Dark sense of humor aside, the real reason appeared in 2017, when, as Tim Yeaton, Red Hat executive vice president and chief marketing officer, explained: "An early 2017 survey had revealed that people saw Shadowman as 'Sinister. Secretive. Evil. Sneaky.' These respondents might not have known anything about Red Hat, but they did believe that man lurking in the shadows didn't immediately inspire their trust. In their survey responses, they wondered who he was and what he was doing in the logo."
Oops. Not good.
Now, I quite like Shadowman, but I've been at this since Red Hat co-founders Bob Young and Marc Ewing launched Red Hat from Young's wife's sewing closet. Clearly, it was time for a change.
So, Red Hat, as an open-source company, decided to undertake an evolution of the Red Hat logo -- the first in nearly 20 years "to do the work the Red Hat way, in the open," Yeaton said. This was the Open Brand Project.
The result, Yeaton thinks, "Reflects Red Hat's evolution -- from a scrappy upstart 'sneaking' into data centers with boxed copies of a Linux-based operating system (not to mention mugs and t-shirts), to the world's leading provider of open-source solutions for enterprise hybrid cloud environments... Someone working daily with the largest companies and agencies in the world to develop and run mission-critical solutions.
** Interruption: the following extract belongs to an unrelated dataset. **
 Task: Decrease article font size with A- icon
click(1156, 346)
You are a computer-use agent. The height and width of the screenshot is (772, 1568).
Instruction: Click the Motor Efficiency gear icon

We've truly stepped out of the shadows."
Technically, the new logo also works better. Red Hat's older logo was rendering poorly in digital formats, especially on small form devices such as smartphones.
Personally, I still like Shadowman, and I find Red Hat's new Red Hat logo rather dull. But then, Red Hat doesn't need to convince me that it's a great Linux and open-source company. I already know that. For people without a clue, it's a different story.
That said, Linus Torvalds, if you're reading this, please don't get rid of Tux.